Ordinarily extraordinary

We all are ordinary.

Ordinary is our fragility, our pain, our fear, our anger and our continuos search for a fix. Ordinary is the way we feel about others, the impression to have been set up against the whole World, the hurried decision we make about something that lasts. Ordinary is our joy, our excitement, that feeling we can accomplish everything anytime anywhere, followed by the sudden and inevitable realisation that it is not true. Ordinary are our surroundings, our contexts, our scenarios and situations, our homes, offices, gardens, restaurants, cafes and shops. Ordinary is the way we think of that, how we cling to it, the partly inexplicable desire to be measured according to how good that is.

The fact all of that (and much more) is ordinary does not mean we are not important. It means we are not alone. The moment we realise and practice that is the moment we become extraordinary.

It’s when we sit with the discomfort and end up laughing at it. It’s when we lend an helping hand to our neighbour, despite feeling shattered and not liking them. It’s when we are not carried away by easy ups, stay aware of the upcoming downs and focus on the long term. It’s when we treat the stuff we build around us, material or not, as temporary, mutable, ultimately not a reflection of who we really are. It’s when we understand that thoughts and feelings come and go, and what remains is now.

We all are ordinarily capable of achieving extraordinary things.

Life is repetition

This year I have started taking Tai Chi lessons. There is one thing that I am particularly enjoying, and it is a thing that few years back I would have probably hated.

The lesson is usually 75 minutes, and between 65 and 70 minutes is dedicated to repeating parts you have learned previously. During this time, you do the moves over and over again, the teacher comes to you and tells you how to perfect them, and it is often a matter of moving the hand up a bit, or sliding the foot few centimeters to the side, or keeping the back slightly more straight. The remaining part of the lesson is about learning 1 or 2 new moves.

I find this is a great lesson in patience and working for the long term. There is no need to rush to the conclusion, you better focus on what you are doing and completely be in the moment while you transition from one move to the next. There is also absolutely no pressure in getting the moves right the first time, it is a given that you will have to try them hundreds, thousands of times before they are really yours.

Life is 99% repetition. We better be well aware of this, embrace it and live it fully. Perfect our moves until they come natural, so that we can also get better at enjoying the unexpected, unknown, exciting and inspiring 1%.

 

The theory of empathy

To most people, empathy does not come natural. It certainly does not come natural to me. For many years, I have had the tendency to put myself at the centre of the World. Everything that happened was, to some extent, because of me.

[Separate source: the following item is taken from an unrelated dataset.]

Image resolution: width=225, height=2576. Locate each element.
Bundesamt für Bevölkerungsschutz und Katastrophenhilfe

People were certainly acting in a certain way because they wanted to signal something to me. My friend had stopped calling because for sure they did not want to hang out with me any more. My boss was being cranky because she did not like my job and was about to fire me. My girlfriend was being cold because clearly she was not interested in me anymore. And so on.

This slowly built up a worldview according to which it was very difficult for me to be empathic. On one side, the others were mostly being negative. On the other, they were being negative because of me, and so I was also unworthy of their interest, friendship, trust, love.

Raise you hand if this situation sounds familiar.

I had to train myself in empathy. Here is what Wikipedia says about empathy.

Empathy is the capacity to understand or feel what another person is experiencing from within their frame of reference, that is, the capacity to place oneself in another’s position.

Sounds intimidating just by reading it.

The first step I took was to start asking people about their motives. What I found floored me. In 99.9% of the cases, I was not the reason why they were acting in a certain way. I found, actually, that most people had feelings that I was very familiar with, or were living through situations that I had also lived through in the past.

After I started approaching meditation, and to some extent a more Buddhist take on life, one theme resonated with me. We are all going through the same distress. Even though our lives are different, even if some have more and some have less, even if some are alone and some are not, even if some live in some place and some in another. We are all challenged by the attempt to make sense of a World that is senseless.

When you understand that what you feel, what you think, what you live is an experience you have in common with other human beings, that is the moment empathy unlocks.

I am still learning, and it is easy to fall back to certain patterns, easier than one would care to admit. Real empathy is one of the most needed characteristics in today’s World, and what is incredible about it, is that it expands in a sense of belonging like no other I ever experienced before.

Good luck on your path.

Stay still

One of the main things I am learning with meditation is staying still.

We are used to react to whatever happens around us and within us, all the time, every day. Many times, during meditation, I get pulled by a thought, an urge, a desire, a memory, my kids screaming, the computer notifying me that somebody requires my attention, a thousand other things happening in that very same moment.

My first instinct would be to let go of the posture, go check what’s happening, and perhaps come back later.

And yet, I don’t.

I just sit still, letting things around me take their course, taking note while simply caring about being present. It is liberating. Even more when you realise that this is a habit you can take with you wherever you go. You can even get to a point in which it is no longer a deliberate choice. It’s just the way you are.